## Dataset
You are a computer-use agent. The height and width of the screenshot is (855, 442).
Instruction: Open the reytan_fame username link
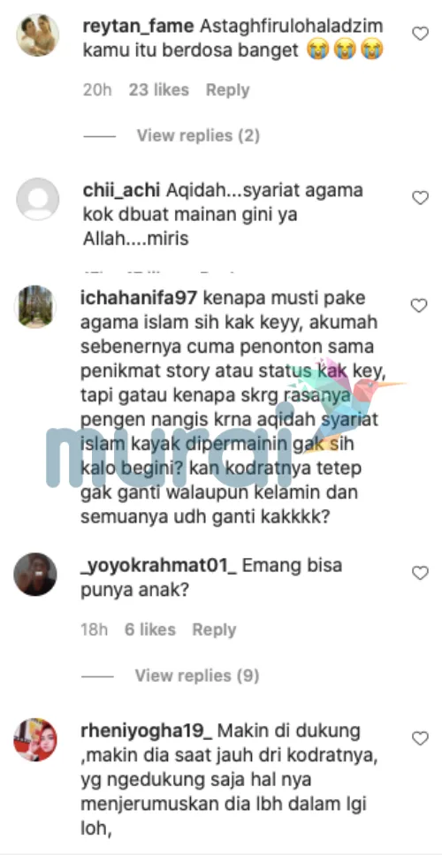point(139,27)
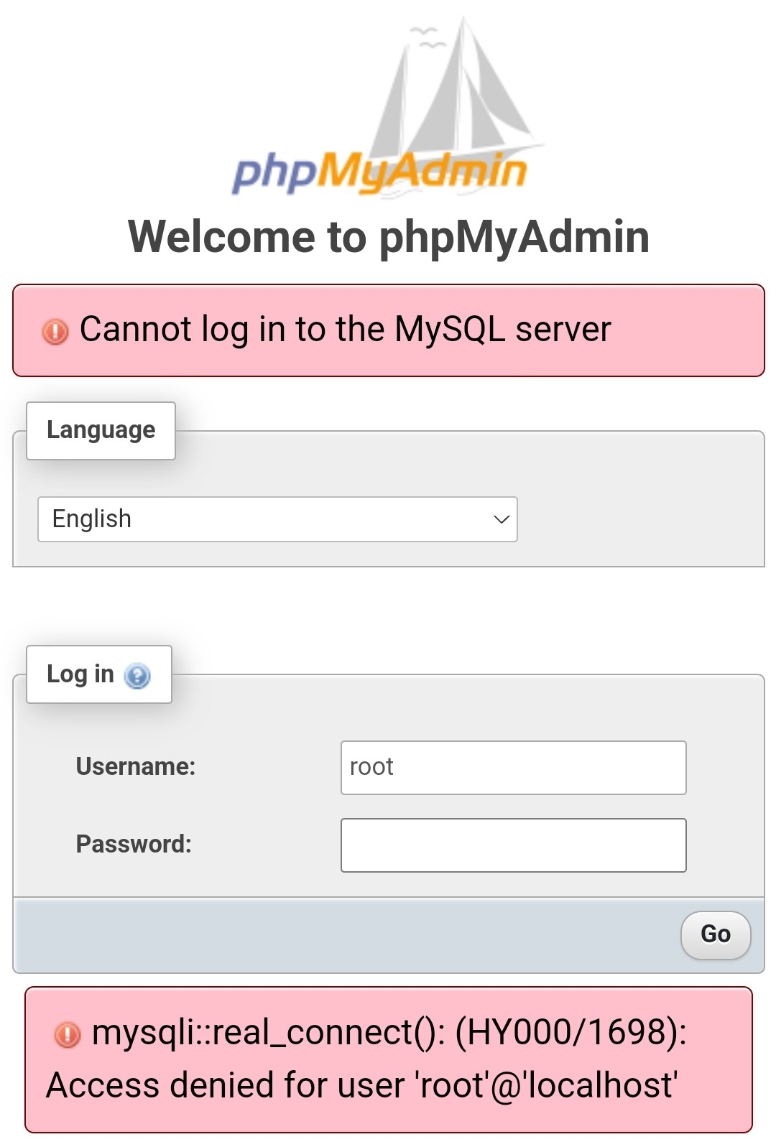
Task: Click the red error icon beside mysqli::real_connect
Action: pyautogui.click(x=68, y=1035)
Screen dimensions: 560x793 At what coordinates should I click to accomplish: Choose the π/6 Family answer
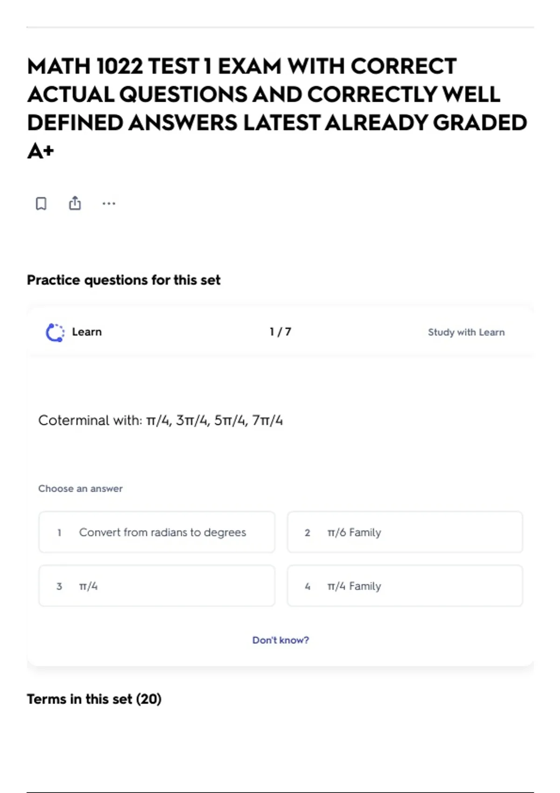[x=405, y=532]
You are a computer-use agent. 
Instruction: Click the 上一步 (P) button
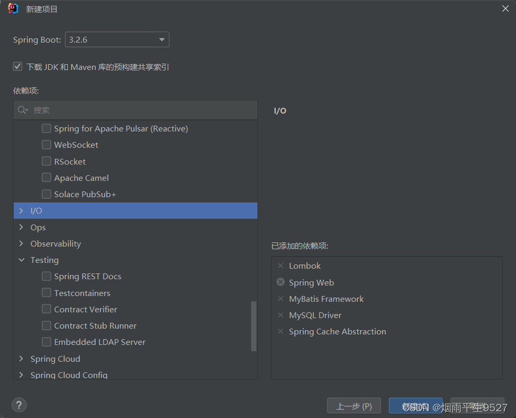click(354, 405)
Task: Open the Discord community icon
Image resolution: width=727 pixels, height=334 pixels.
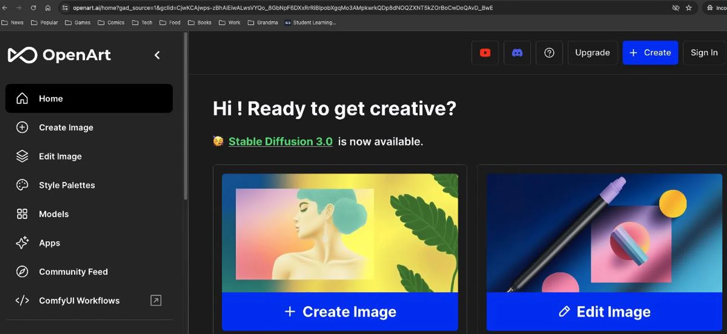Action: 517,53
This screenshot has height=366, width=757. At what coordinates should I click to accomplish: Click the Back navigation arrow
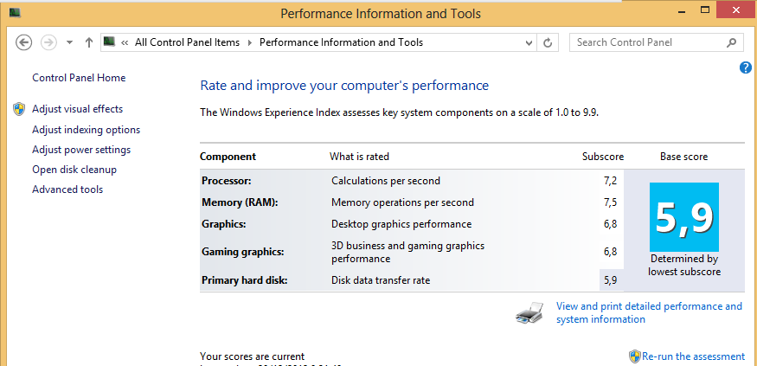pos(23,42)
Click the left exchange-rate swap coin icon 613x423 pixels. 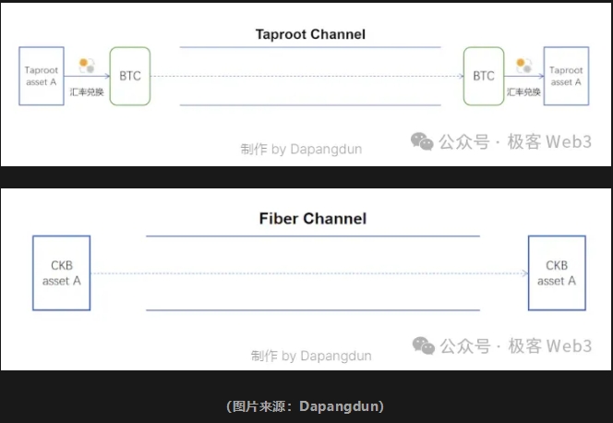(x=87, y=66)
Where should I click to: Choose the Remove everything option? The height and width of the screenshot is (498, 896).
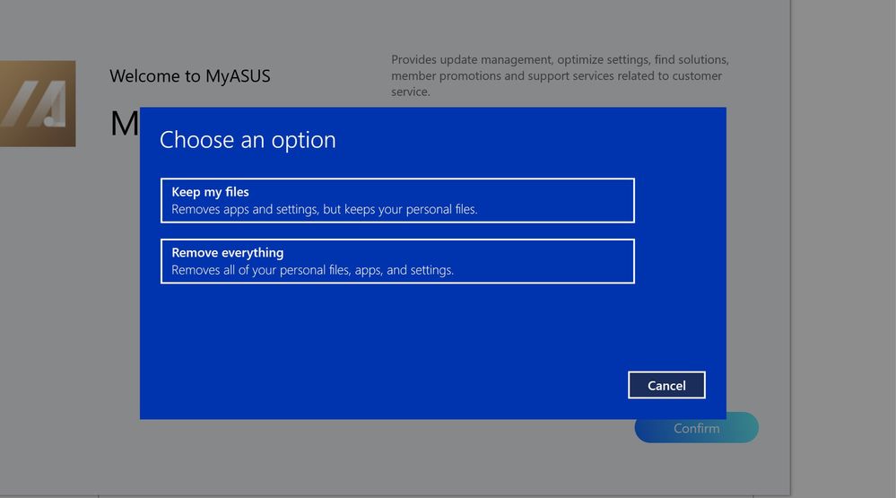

## Task requirements
Check every line of the data, and copy the ones that contain "computer".

## Result of the task
You are a computer-use agent. The height and width of the screenshot is (855, 442).
You are a computer-use agent. 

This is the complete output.